• _Task directions_
Please write out everything from the line containing "The image size is (1200, 813)." down to the line containing "The image size is (593, 505).", both included, substituting "red heart icon" for "orange heart icon" and leaving all else unchanged. Omit the pictures.
— begin Entries supplied —
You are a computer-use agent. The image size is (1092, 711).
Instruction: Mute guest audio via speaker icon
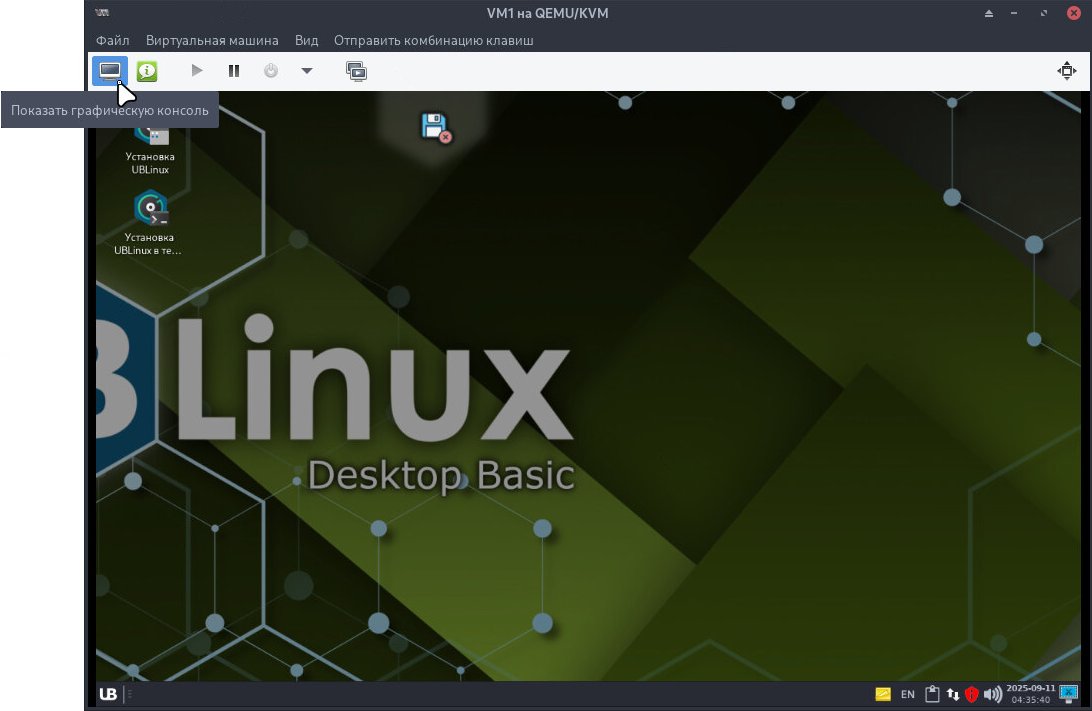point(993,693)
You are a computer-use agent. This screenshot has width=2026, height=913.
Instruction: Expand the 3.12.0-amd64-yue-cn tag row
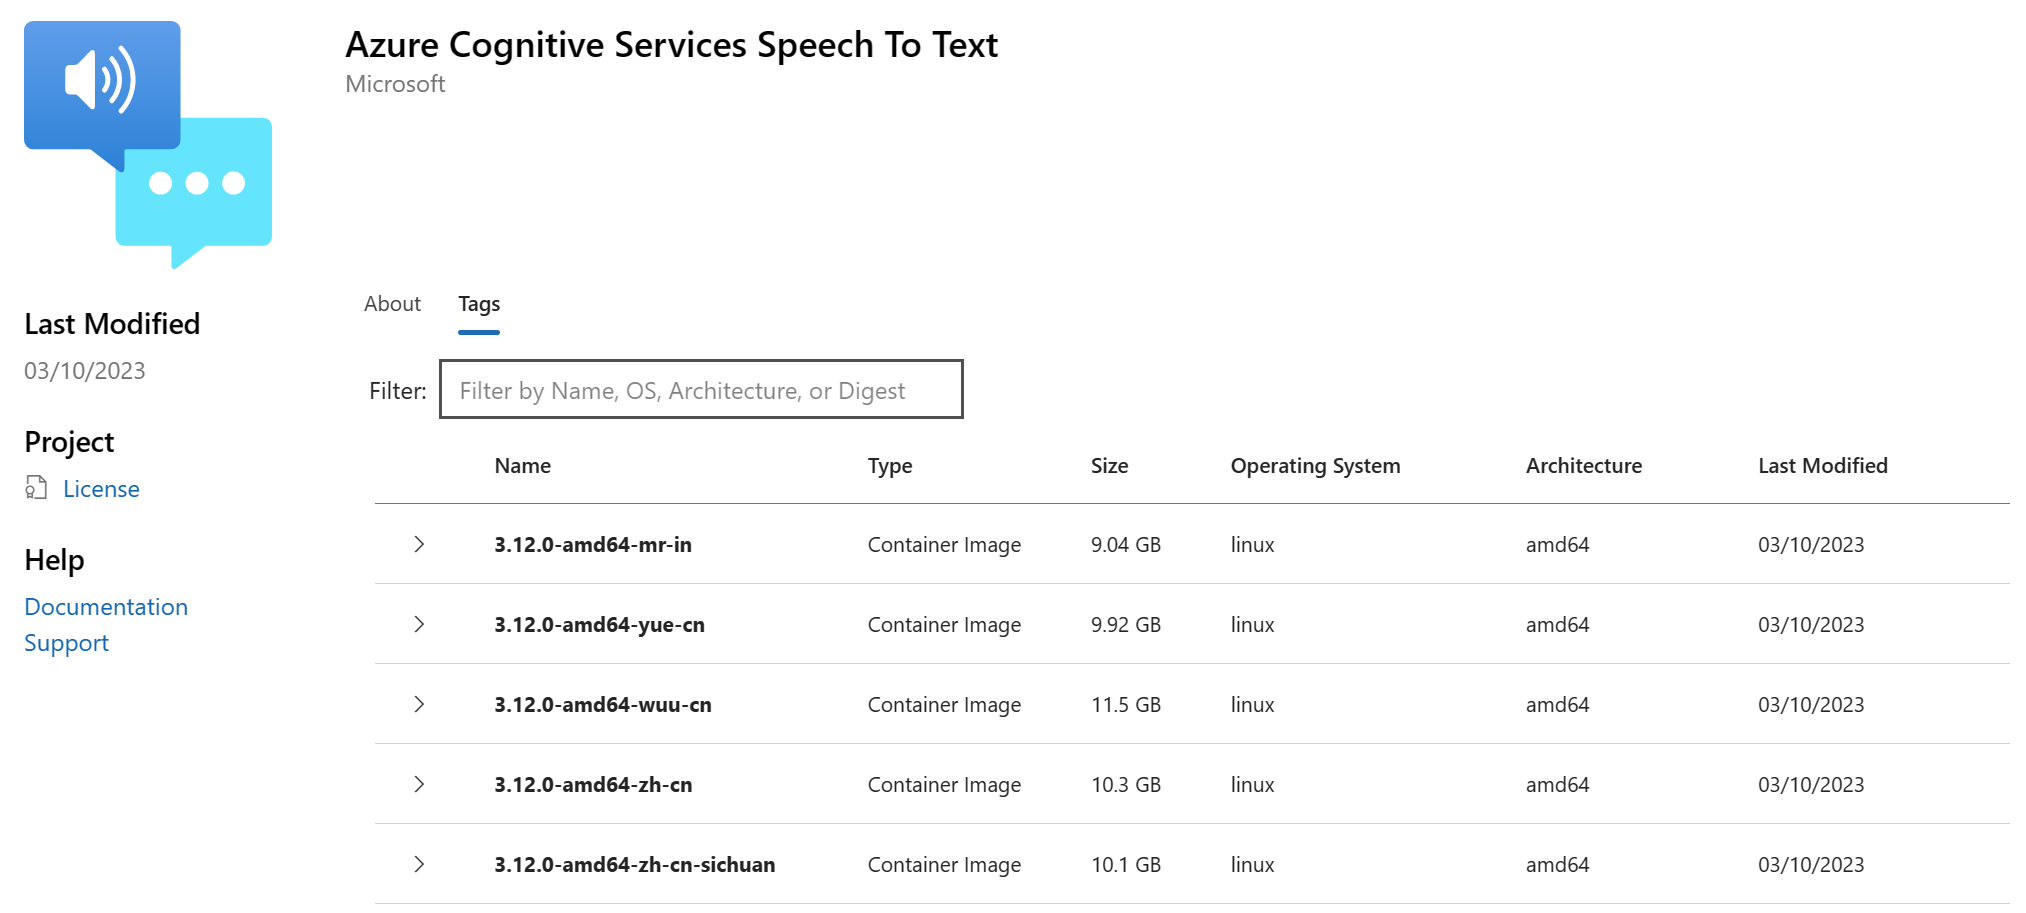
— end Entries supplied —
— begin Entries supplied —
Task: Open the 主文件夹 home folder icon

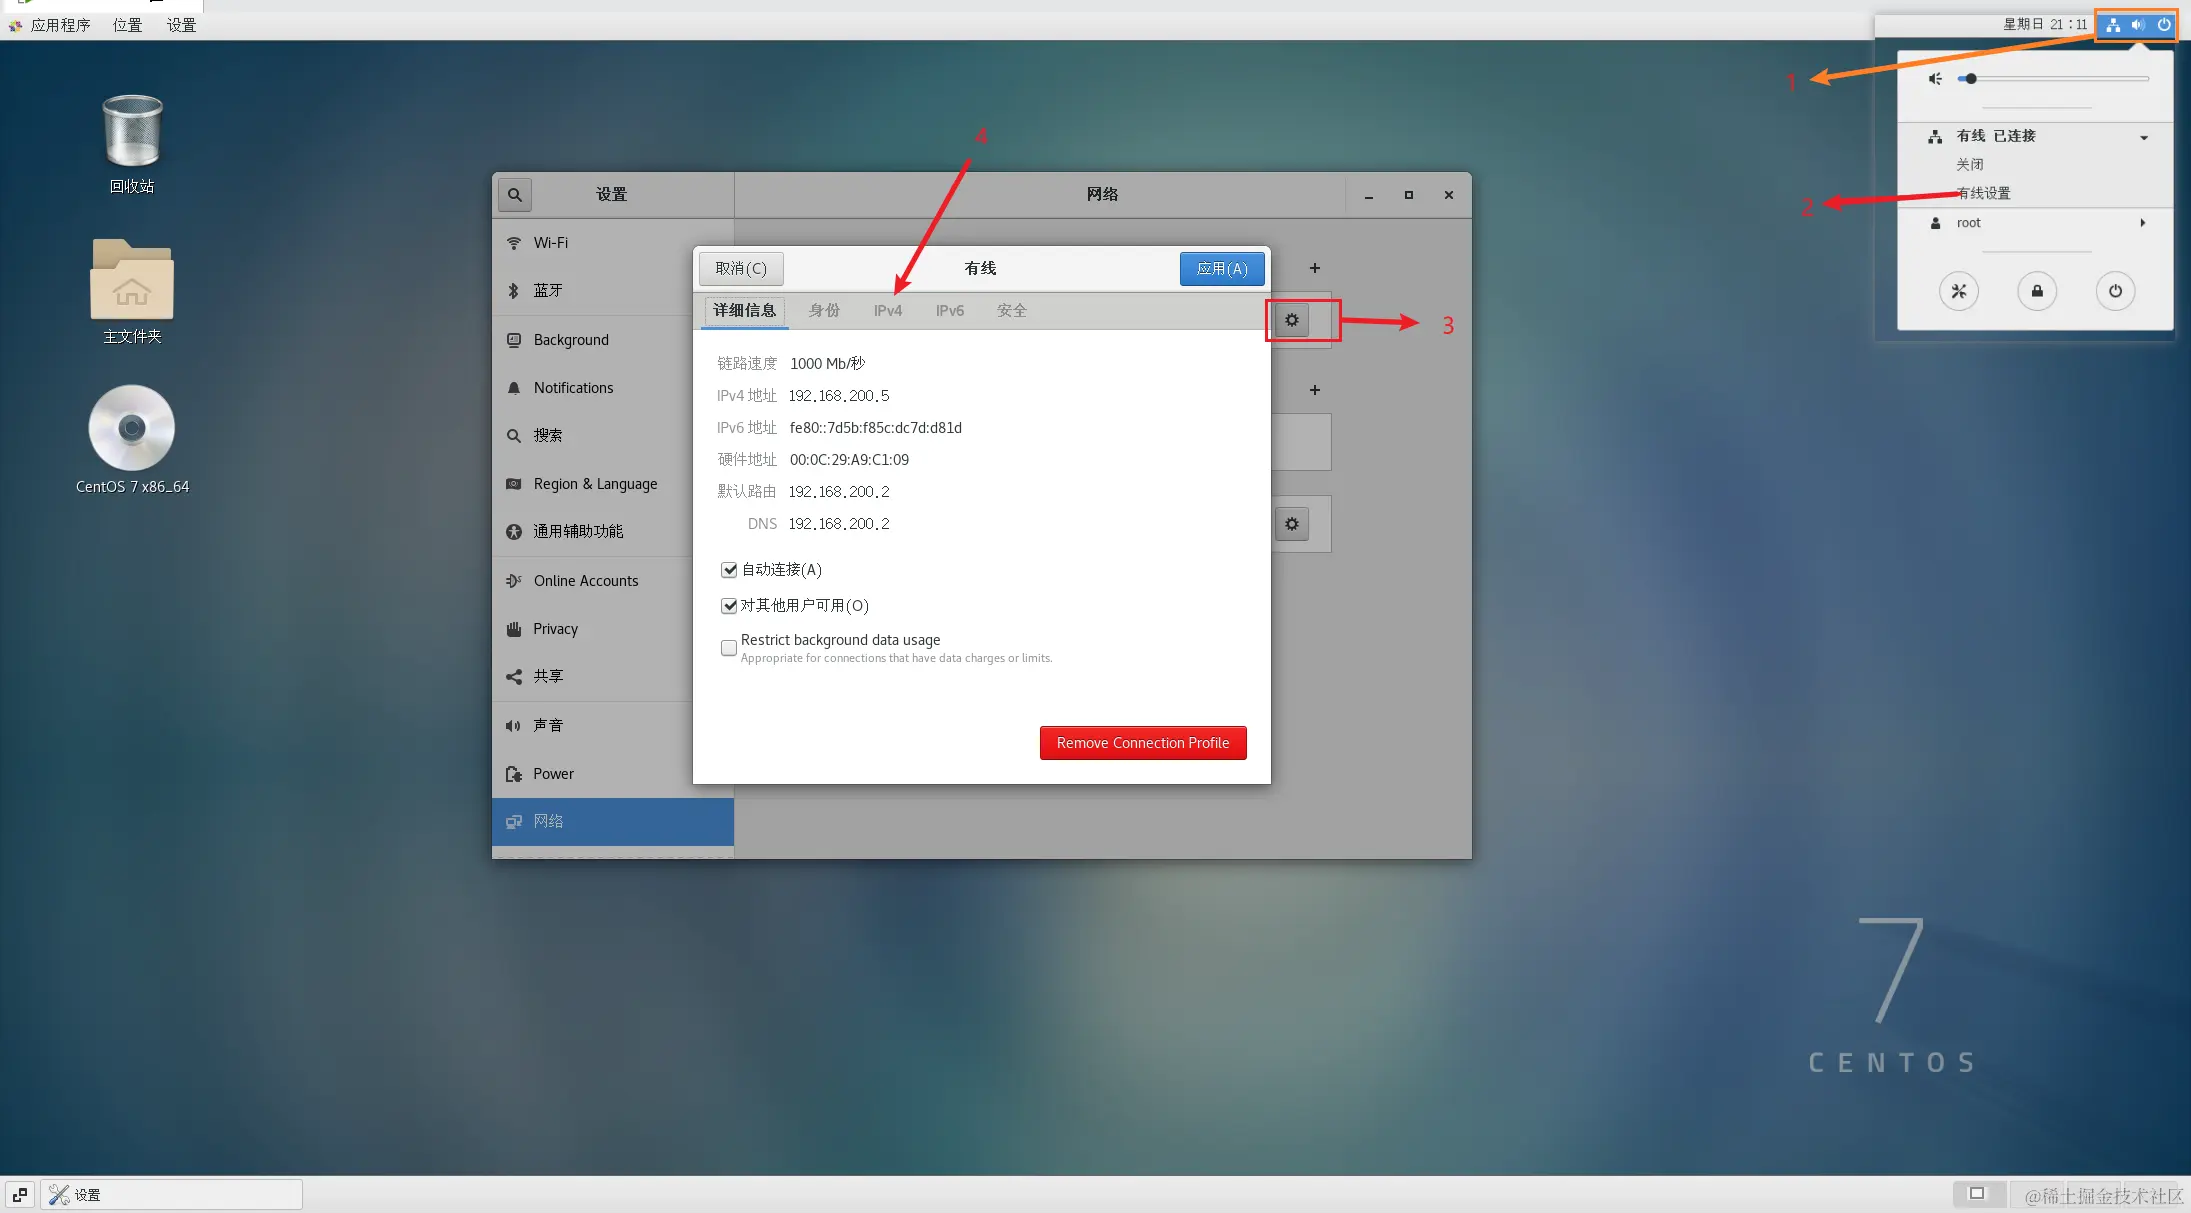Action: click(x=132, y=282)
— end Entries supplied —
— begin Entries supplied —
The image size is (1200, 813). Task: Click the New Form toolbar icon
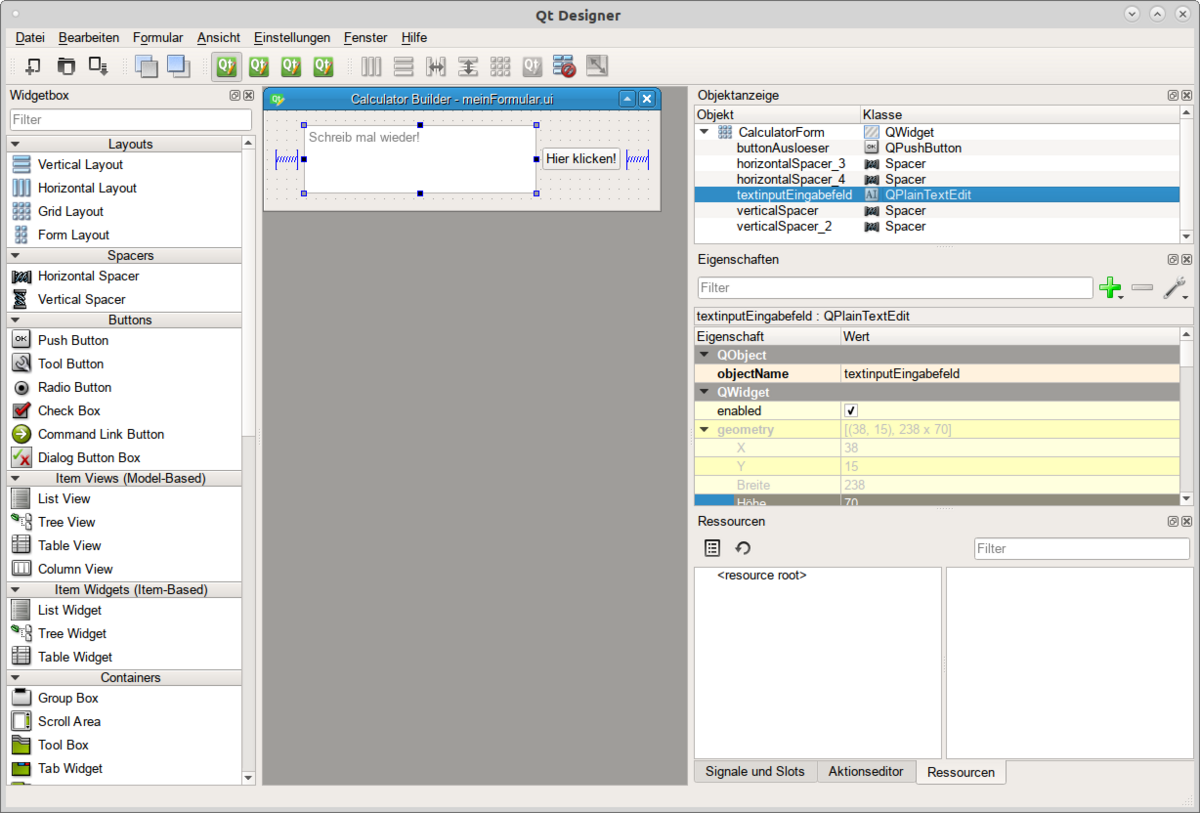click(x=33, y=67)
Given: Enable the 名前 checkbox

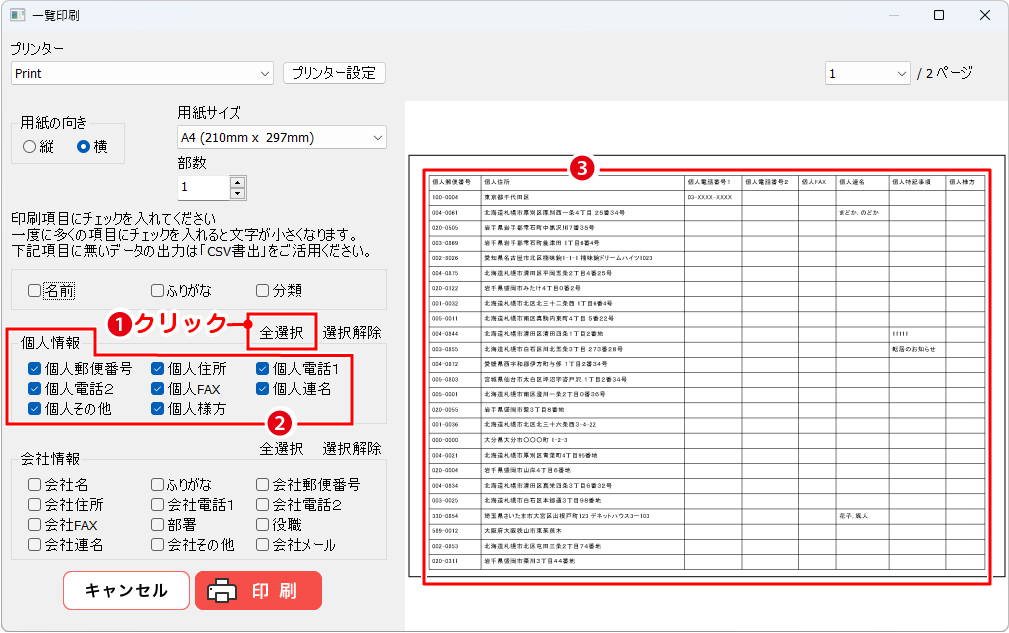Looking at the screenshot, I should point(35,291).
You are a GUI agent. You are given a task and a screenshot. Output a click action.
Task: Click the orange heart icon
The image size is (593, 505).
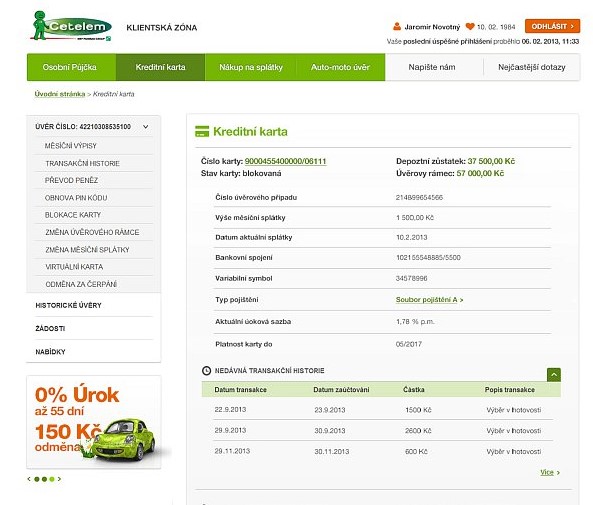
— end Entries supplied —
• _Answer_
The image size is (1200, 813). Task: Click the New Form toolbar icon
click(x=33, y=67)
Given: Enable the 名前 checkbox

Looking at the screenshot, I should point(35,291).
You are a GUI agent. You are given a task and a screenshot. Output a click action.
Task: Click the red heart icon
The image size is (593, 505).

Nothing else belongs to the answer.